Nous sommes encore à 4 mois avant que les premiers lots de vanille mûries selon les méthodes traditionnelles deviennent disponibles et plusieurs utilisateurs nous demandent de l’aide afin de formuler une stratégie d’achat cohérente. Comment pouvons-nous les conseiller d’acheter de la vanille historiquement de mauvaise qualité à des prix 25 fois plus chers que ce qu’ils ont payés il y a moins de 5 ans, pour de la qualité de beaucoup supérieure? Comment pouvons-nous conseiller des entreprises de préfinancer des entités dans un des pays les plus pauvres au monde, avec peu ou aucun recours et s’attendre à des résultats équitables? Comment est-ce que n’importe quelle entreprise de vanille peut supporter une pratique régressive de mûrissement accéléré ou d’extraction de vanille verte quand cela contribue à une dégradation accrue de la qualité de la vanille,  diminue le rendement, et cause des effets dévastateurs sur la vie de simples citoyens dans la région de vanille de Madagascar?.
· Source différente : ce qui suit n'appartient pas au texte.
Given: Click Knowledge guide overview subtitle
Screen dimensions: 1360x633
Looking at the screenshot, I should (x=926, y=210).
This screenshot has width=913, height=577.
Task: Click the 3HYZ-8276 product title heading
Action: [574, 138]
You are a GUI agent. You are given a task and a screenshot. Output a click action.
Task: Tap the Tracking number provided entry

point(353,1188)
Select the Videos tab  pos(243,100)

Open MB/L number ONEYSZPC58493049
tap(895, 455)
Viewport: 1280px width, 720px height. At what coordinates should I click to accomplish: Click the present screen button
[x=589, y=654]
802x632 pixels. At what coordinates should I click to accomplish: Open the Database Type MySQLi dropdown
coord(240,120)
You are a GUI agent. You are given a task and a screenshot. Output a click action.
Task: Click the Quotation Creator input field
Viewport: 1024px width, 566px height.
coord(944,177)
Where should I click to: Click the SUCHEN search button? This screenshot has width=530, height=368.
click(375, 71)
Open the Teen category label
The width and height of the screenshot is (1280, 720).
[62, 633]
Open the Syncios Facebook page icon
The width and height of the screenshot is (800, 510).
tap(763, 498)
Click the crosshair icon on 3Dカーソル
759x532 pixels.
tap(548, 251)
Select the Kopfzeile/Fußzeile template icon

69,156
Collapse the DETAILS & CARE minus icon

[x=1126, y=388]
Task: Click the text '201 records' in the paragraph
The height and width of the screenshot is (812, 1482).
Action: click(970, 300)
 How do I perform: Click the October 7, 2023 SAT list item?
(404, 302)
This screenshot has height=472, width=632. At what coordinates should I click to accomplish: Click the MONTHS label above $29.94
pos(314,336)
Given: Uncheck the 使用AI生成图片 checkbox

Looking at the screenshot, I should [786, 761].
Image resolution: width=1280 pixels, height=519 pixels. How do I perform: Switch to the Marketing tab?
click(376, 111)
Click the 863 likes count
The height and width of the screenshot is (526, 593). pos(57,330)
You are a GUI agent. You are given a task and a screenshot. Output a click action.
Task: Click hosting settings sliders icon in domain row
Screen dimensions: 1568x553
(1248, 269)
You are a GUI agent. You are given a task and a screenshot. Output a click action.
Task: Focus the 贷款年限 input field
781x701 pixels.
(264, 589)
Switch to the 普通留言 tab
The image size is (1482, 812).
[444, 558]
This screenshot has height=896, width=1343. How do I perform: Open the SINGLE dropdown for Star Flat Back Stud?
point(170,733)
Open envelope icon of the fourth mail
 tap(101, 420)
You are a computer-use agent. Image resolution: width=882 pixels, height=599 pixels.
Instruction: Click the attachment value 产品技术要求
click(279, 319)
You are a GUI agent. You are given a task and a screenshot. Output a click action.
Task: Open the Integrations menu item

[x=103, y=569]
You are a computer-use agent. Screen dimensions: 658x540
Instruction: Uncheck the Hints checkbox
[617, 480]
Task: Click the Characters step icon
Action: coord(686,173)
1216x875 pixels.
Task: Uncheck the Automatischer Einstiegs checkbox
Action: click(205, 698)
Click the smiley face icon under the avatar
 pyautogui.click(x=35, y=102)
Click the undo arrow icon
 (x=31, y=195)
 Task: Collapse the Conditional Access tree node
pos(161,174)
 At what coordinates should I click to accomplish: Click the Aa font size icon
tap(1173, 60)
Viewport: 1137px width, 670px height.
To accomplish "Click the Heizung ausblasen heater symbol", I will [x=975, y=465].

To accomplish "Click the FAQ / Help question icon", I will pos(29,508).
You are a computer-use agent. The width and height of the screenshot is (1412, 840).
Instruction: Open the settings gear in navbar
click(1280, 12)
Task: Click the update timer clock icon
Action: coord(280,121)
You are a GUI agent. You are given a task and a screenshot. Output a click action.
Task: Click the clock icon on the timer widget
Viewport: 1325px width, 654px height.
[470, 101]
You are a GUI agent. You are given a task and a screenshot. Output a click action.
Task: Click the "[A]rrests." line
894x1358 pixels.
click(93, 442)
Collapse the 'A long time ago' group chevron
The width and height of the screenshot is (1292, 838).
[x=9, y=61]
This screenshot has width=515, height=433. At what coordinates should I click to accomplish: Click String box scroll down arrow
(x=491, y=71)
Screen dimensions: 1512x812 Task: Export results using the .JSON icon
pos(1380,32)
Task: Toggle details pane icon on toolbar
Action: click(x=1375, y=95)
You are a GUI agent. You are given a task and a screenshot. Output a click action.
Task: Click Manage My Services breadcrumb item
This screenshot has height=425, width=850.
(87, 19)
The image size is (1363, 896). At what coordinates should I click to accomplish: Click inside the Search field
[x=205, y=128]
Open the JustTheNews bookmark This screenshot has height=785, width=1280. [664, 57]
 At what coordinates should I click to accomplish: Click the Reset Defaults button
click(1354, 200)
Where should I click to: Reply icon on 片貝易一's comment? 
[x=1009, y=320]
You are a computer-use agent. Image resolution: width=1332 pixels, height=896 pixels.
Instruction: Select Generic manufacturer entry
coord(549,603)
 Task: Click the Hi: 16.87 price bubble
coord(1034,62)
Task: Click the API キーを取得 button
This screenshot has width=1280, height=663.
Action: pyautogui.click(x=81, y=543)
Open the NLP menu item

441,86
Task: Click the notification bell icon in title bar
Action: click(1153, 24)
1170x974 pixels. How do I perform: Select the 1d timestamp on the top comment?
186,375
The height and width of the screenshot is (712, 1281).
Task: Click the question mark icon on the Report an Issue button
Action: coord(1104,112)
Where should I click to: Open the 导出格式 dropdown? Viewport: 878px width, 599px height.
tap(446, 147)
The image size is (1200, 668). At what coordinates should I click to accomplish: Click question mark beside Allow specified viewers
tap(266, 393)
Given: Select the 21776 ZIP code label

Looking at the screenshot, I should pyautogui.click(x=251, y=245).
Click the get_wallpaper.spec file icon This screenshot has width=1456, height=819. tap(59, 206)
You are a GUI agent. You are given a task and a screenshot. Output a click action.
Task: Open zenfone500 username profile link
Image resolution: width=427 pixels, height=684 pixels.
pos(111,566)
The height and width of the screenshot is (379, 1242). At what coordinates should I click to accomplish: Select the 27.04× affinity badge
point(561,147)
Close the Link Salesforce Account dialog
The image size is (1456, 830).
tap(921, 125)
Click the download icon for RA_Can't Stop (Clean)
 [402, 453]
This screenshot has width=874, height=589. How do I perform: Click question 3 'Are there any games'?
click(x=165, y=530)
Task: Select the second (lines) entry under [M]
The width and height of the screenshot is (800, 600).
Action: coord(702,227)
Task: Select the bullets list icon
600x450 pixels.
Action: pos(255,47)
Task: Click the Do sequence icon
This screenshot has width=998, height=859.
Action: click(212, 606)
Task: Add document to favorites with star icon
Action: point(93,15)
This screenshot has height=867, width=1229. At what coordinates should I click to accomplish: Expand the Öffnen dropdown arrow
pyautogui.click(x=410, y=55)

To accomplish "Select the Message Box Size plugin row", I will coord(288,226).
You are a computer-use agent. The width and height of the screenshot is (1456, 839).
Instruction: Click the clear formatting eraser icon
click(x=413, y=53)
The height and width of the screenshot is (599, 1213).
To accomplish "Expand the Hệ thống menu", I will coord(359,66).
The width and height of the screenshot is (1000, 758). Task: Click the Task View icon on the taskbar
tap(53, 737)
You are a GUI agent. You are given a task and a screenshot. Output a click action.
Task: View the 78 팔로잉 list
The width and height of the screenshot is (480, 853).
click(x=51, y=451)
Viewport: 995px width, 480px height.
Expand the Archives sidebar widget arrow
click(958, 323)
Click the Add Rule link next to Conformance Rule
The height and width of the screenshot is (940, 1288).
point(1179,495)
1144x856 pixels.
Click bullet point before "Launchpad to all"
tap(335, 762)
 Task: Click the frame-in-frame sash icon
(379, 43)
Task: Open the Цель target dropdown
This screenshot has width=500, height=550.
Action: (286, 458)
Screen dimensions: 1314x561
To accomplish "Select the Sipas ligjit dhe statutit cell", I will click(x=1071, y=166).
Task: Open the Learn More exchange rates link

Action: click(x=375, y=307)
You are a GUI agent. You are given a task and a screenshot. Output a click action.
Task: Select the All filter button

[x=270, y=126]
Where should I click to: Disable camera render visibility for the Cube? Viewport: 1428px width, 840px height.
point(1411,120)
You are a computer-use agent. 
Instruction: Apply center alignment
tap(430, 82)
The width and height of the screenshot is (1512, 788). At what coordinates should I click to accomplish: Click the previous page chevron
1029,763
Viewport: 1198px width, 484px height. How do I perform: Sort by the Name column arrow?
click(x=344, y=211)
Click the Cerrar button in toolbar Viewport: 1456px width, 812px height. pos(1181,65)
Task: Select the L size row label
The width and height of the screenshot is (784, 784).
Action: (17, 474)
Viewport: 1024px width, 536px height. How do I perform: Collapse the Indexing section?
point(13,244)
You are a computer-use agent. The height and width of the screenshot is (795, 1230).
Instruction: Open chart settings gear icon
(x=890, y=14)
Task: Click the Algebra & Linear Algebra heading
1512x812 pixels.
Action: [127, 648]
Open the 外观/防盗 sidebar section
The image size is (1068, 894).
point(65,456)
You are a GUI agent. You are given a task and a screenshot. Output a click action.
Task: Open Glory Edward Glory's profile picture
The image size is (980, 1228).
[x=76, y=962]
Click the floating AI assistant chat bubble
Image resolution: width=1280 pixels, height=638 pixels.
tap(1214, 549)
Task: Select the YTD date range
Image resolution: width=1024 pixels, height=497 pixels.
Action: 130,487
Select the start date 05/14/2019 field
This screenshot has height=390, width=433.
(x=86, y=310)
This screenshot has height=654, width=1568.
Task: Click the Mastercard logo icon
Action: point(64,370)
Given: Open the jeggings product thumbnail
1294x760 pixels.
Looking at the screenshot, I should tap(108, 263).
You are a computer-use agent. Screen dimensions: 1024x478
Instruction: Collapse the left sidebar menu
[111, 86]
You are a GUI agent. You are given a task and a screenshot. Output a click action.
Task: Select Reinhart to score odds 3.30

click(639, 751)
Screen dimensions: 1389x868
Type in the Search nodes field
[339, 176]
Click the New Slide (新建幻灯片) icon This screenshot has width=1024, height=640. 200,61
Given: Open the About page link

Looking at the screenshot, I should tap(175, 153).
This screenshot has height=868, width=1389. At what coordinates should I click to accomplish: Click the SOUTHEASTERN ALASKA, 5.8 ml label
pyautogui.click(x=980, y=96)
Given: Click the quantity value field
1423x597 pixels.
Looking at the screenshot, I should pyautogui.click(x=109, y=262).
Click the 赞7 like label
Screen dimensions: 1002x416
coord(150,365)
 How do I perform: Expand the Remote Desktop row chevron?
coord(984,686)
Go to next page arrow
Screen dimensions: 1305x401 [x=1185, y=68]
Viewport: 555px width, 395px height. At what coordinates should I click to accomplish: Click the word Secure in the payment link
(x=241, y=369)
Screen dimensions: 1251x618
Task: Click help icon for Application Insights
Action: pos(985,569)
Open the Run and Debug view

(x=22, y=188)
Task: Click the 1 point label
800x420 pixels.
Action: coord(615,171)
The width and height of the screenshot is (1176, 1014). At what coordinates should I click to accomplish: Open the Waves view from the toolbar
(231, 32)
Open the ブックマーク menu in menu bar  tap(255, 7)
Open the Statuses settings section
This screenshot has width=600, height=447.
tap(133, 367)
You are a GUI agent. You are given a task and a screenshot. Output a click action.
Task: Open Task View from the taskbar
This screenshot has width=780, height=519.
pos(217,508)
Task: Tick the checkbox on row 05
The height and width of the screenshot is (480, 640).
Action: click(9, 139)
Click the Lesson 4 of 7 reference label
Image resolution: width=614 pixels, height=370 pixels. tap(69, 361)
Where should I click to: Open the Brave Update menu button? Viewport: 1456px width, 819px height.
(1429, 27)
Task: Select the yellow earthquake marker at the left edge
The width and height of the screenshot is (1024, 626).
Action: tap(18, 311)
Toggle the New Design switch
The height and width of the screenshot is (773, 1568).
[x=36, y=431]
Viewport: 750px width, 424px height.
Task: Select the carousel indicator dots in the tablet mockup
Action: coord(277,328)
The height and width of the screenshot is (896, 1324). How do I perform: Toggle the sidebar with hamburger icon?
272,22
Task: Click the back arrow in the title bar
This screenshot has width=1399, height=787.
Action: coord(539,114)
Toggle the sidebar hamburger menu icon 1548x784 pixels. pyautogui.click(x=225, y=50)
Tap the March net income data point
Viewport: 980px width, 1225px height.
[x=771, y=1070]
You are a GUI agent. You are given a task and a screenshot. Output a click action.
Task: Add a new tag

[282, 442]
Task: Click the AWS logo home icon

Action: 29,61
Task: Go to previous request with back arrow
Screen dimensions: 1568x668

Nous estimons qu’il est possible que le marché se stabilise avant la fin de 2017 si un nombre suffisant d’utilisateurs finaux trouvent une alternative à la vanille naturelle pour leurs produits alimentaires et boisson. (Les services de restauration et le marché de détail pour les gousses de vanille bourbon se sont déjà effondrés). Il y a des solutions naturelles disponibles pour ceux qui choisissent une alternative à l’utilisation de cette matière première imprévisible et instable,  sinon de façon permanente, du moins temporairement. Nous ne prenons pas ces mesures suggestives à la légère. Notre survie à long terme dépend de l’approvisionnement fiable de gousses de vanille de bonne qualité, ce qui est simplement impossible au Madagascar dans le marché d’aujourd’hui. Nous avons noté une baisse de la demande industrielle récemment, mais une chute brutale et soudaine serait exactement ce qui pourrait sauver le marché à long terme. Nous croyons que si les tendances actuelles de prix et de qualité continuent ainsi pour les gousses de vanille, certaines parties du marché pourraient être perdues pour un avenir indéfini. En fait, nous sommes déjà en bonne voie vers cette réalité. Nous encourageons les entreprises déjà présentes sur le terrain à Madagascar, ou qui considèrent s’impliquer à ce stade préliminaire en adoptant des méthodes de mûrissement accéléré ou de préfinancement, de reconsidérer leur stratégie avec une  perspective de collaboration et de viabilité. Peut-être si les utilisateurs finaux d’arômes de vanille en provenance de gousses de vanille voyaient le chaos et la destruction que ces pratiques d’approvisionnement irresponsables causent sur le terrain à Madagascar, ils prendraient peut-être du recul et réévalueraient leurs stratégies.